▸ TASK
Please copy the last part of the entries exactly: the line that has "[Follow Global Player on TikTok] (1755, 683)" and every line up to and including the end, nothing more.

▸ RECORDS PROVIDED
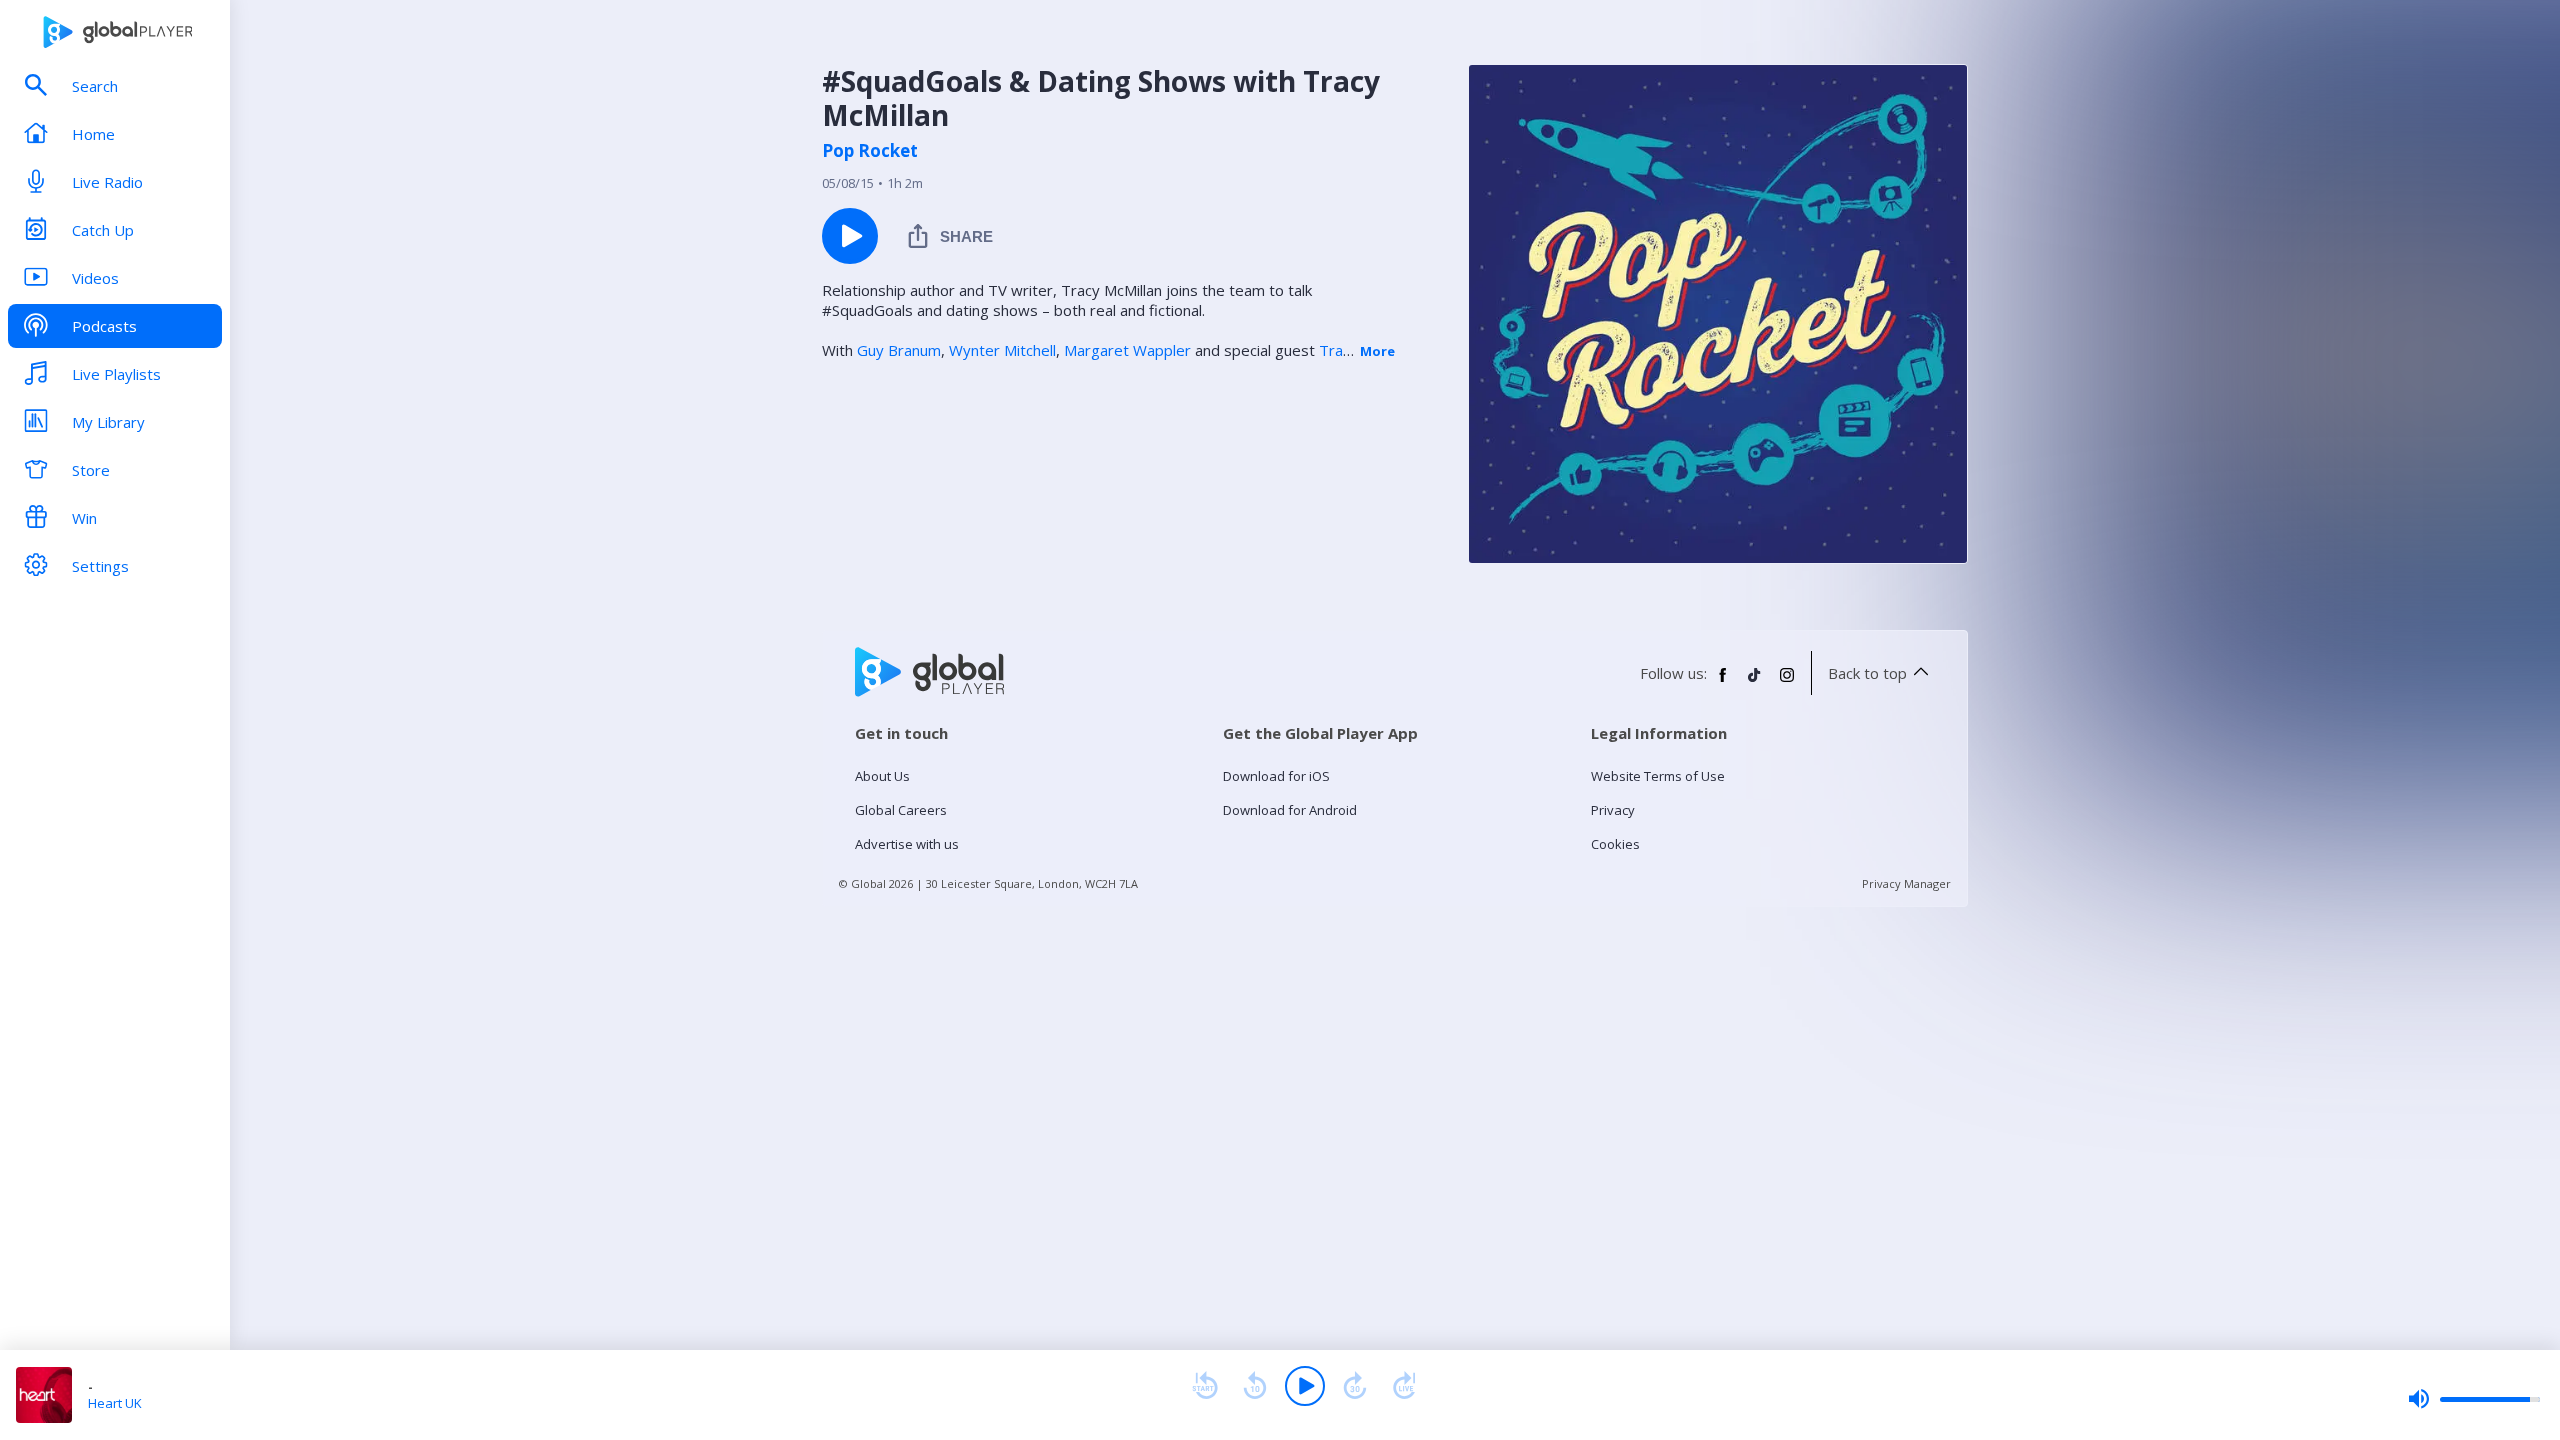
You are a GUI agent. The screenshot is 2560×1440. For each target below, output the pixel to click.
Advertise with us (907, 844)
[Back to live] (1405, 1386)
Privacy (1613, 810)
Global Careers (901, 810)
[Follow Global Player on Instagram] (1787, 683)
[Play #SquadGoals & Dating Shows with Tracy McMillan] (850, 236)
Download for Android (1290, 810)
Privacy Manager (1906, 883)
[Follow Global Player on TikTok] (1755, 683)
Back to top (1867, 673)
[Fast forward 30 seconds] (1355, 1386)
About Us (882, 776)
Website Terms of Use (1658, 776)
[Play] (1305, 1386)
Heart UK (115, 1403)
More (1377, 351)
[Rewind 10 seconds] (1255, 1386)
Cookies (1615, 844)
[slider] (2474, 1399)
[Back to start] (1205, 1386)
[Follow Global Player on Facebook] (1723, 683)
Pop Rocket (870, 151)
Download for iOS (1276, 776)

▸ RESULT OF THE TASK
[Follow Global Player on TikTok] (1755, 683)
Back to top (1867, 673)
[Fast forward 30 seconds] (1355, 1386)
About Us (882, 776)
Website Terms of Use (1658, 776)
[Play] (1305, 1386)
Heart UK (115, 1403)
More (1377, 351)
[Rewind 10 seconds] (1255, 1386)
Cookies (1615, 844)
[slider] (2474, 1399)
[Back to start] (1205, 1386)
[Follow Global Player on Facebook] (1723, 683)
Pop Rocket (870, 151)
Download for iOS (1276, 776)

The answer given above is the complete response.